Task input:
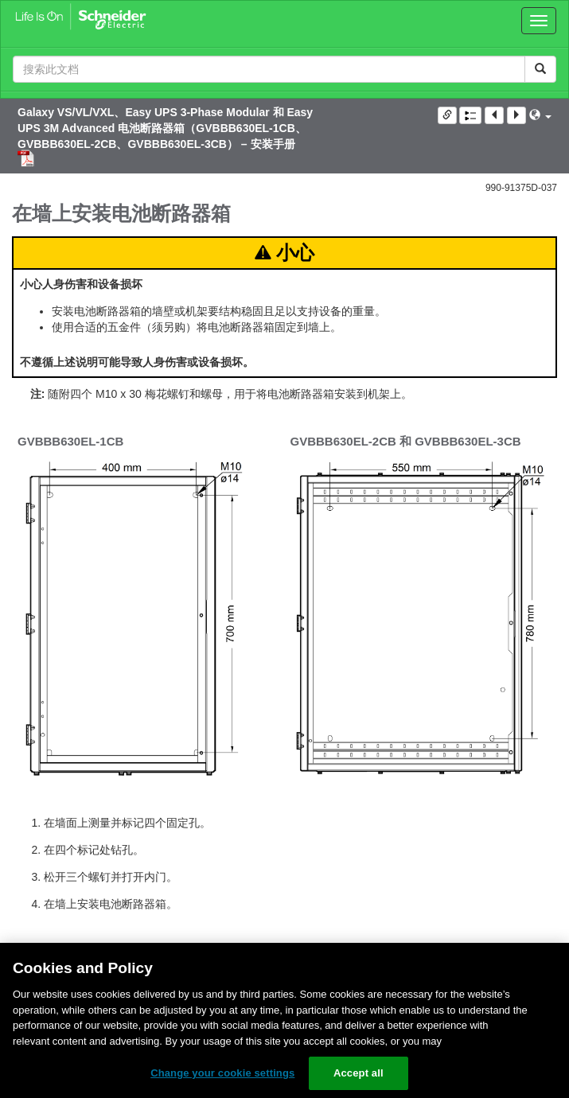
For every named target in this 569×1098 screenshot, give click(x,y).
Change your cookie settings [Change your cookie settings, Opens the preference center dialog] (222, 1073)
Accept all (358, 1073)
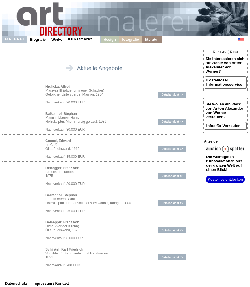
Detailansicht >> (172, 94)
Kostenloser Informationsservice (224, 82)
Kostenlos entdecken (225, 179)
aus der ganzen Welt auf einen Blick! (224, 163)
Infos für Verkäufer (223, 126)
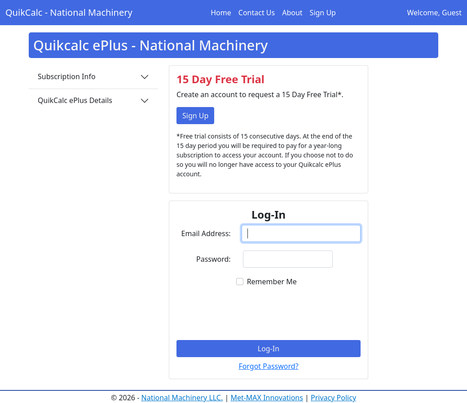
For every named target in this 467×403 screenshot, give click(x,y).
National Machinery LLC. (182, 398)
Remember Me (272, 282)
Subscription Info (67, 76)
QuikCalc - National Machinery (68, 12)
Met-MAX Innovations (266, 398)
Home (221, 13)
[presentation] (268, 312)
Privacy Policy (333, 398)
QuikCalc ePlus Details (75, 100)
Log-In (268, 349)
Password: (213, 259)
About (292, 13)
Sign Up (323, 13)
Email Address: (206, 233)
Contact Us (256, 13)
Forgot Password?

Task prompt: Could you write out the whole listing again, changing "screenshot" to "capture" wherever it occurs and leaving everything else untouched? Omit the pictures.

Correct output:
For every named target in this 569×1098 capture, give click(x,y).
Change your cookie settings [Change your cookie settings, Opens the preference center dialog] (222, 1073)
Accept all (358, 1073)
Detailansicht >> (172, 94)
Kostenloser Informationsservice (224, 82)
Kostenlos entdecken (225, 179)
aus der ganzen Welt auf einen Blick! (224, 163)
Infos für Verkäufer (223, 126)
For every named target in this 467×403 capture, give click(x,y).
National Machinery LLC. (182, 398)
Remember Me (272, 282)
Subscription Info (67, 76)
QuikCalc - National Machinery (68, 12)
Met-MAX Innovations (266, 398)
Home (221, 13)
[presentation] (268, 312)
Privacy Policy (333, 398)
QuikCalc ePlus Details (75, 100)
Log-In (268, 349)
Password: (213, 259)
About (292, 13)
Sign Up (323, 13)
Email Address: (206, 233)
Contact Us (256, 13)
Forgot Password?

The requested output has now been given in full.